Once ready, simply slide them into the bay of your choice until they snap into place. The connectors of each drive point away from the side where the graphic card is to be installed. You should install the drives before adding a high-performance GPU because the graphics card will partially block access to the bays.
The installation of the optical drive requires you to pull the front cover off to free up the single external drive bay. Once the cover is removed, the single 120 mm intake fan is revealed as well. Simply slide the drive into place and flip the lever of the screw-less mechanism. You may want to secure the drive with an additional screw or two to make sure it doesn't pass any vibrations onto the metal structure of the Elite 120.
Installing the graphics card is rather simple, but you should make sure that all cables that need to be connected to the board are in place before inserting the graphics card. You should, thanks to the layout and the direction of the hard drives, have no issues installing most modern graphics cards, making a gaming rig a definitive possibility.

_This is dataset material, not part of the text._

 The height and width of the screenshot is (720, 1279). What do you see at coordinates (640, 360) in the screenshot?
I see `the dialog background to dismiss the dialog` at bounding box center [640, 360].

Once all the other hardware is in place, place the cap on the PSU and slide it into the bay through the back of the chassis. Once again, you have to make sure that all the required cables from the power supply are attached to the appropriate parts. I used a unit of standard length with plenty of room left for the slightly above average long ODD on the opposite side. You should, ultimately, be alright, even with a somewhat longer power supply.
Once everything is in place, the case seems to be jam packed to the rim, but the impression is a deceitful one. While the non-modular PSU used really adds a bit to the cable clutter, the entire motherboard area is pretty much free of cables. The majority of the cable clutter has been tucked away in-between the board and the drives, or below the hard drives.
Once turned on, the Cooler Master Elite 120 makes a good impression. It is compact enough to be used as a LAN rig and quiet enough with the right components to act as a HTPC system.
The black optical drive looks like a good fit and the grey aluminum panel gives the entire front some much needed contrast. A blue LED lights up after turning the system on. It is not too strong, and you won't have to worry about it bothering anyone during a dark gaming session, or while watching your favorite movie.
Looking at the air vent, you can clearly see the graphics card fan through the air vent. This means that the GPU has access to fresh air, but also to dust because there is no protection in place. In the rear, everything is where it should be, with clear access to all the major aspects of the system.